**Problem requirements**
Copying exactly, give the lines in the material below from the one with "You are a computer-use" to the one with "Instruction: Collapse the", ends included, and nothing besides.

**Records for this exercise**
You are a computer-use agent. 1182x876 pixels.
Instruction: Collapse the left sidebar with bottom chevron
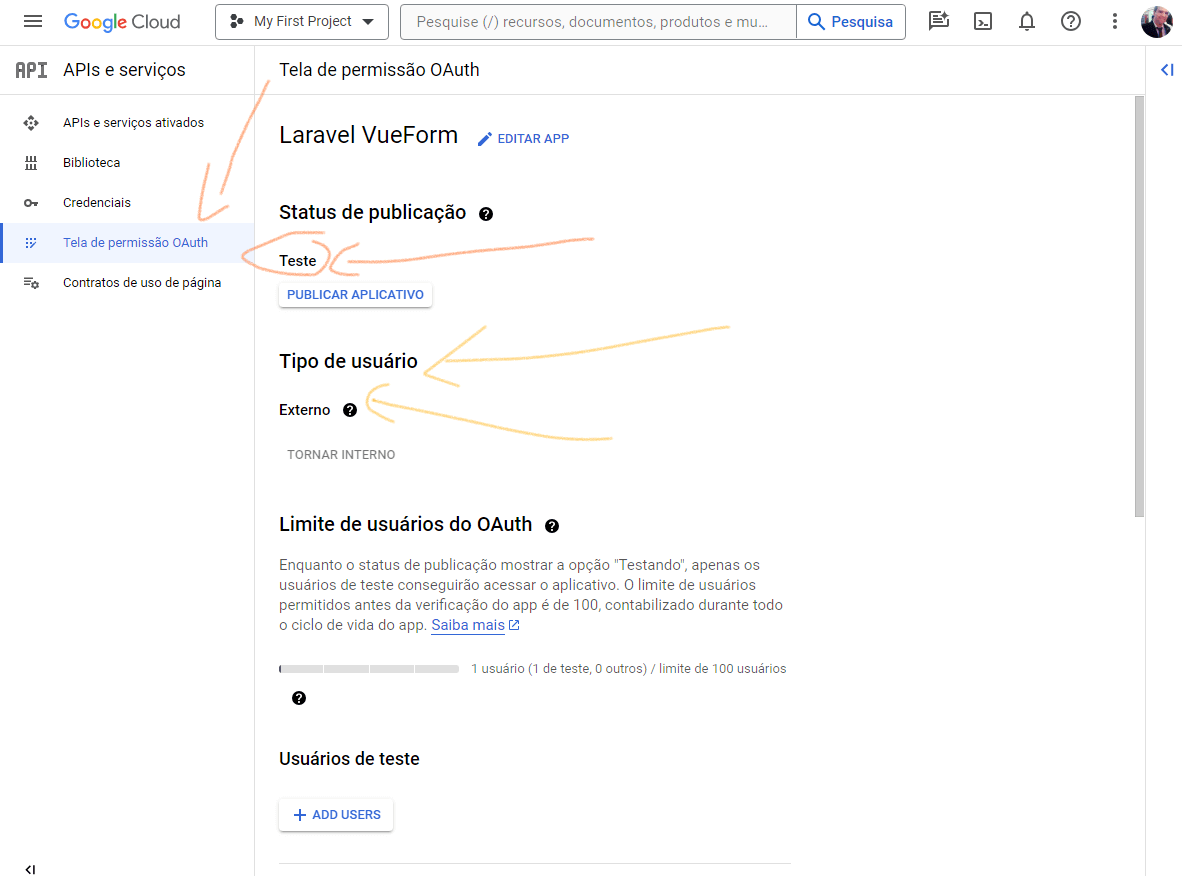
--
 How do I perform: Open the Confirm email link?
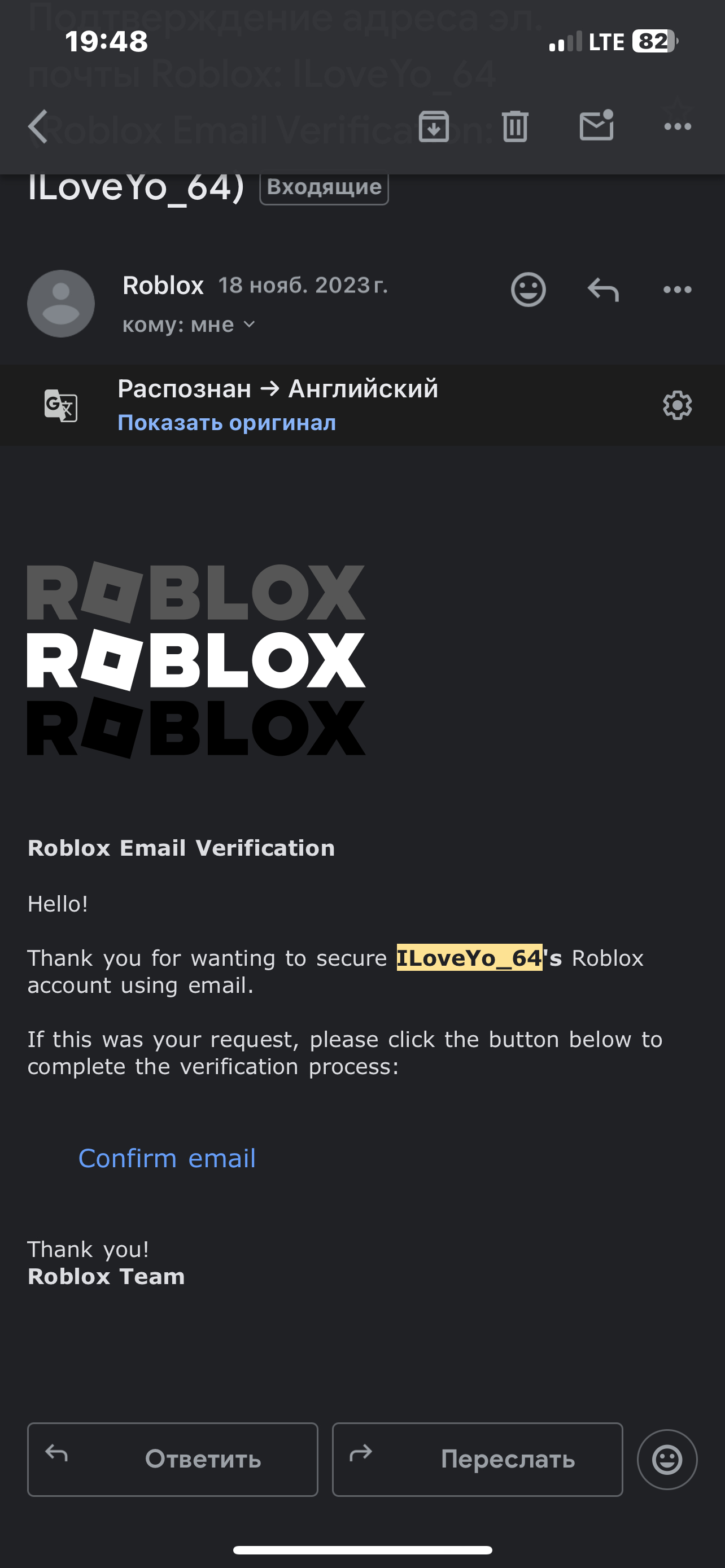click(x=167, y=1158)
* * *
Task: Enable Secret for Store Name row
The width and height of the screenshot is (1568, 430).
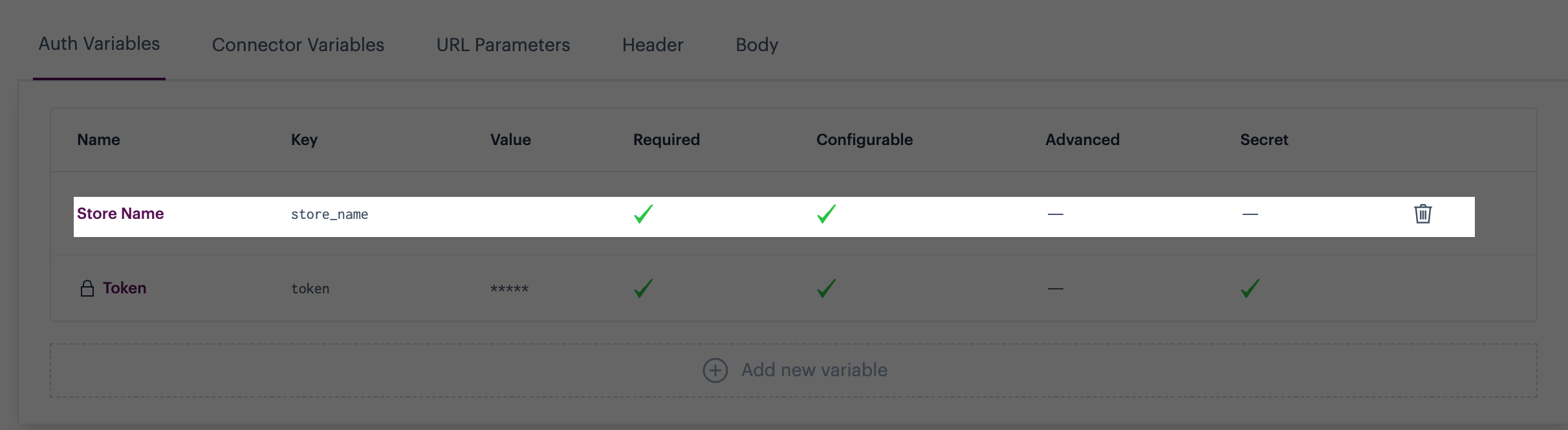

**Response box**
You are a computer-use agent. 1182x876 pixels.
Instruction: Collapse the left sidebar with bottom chevron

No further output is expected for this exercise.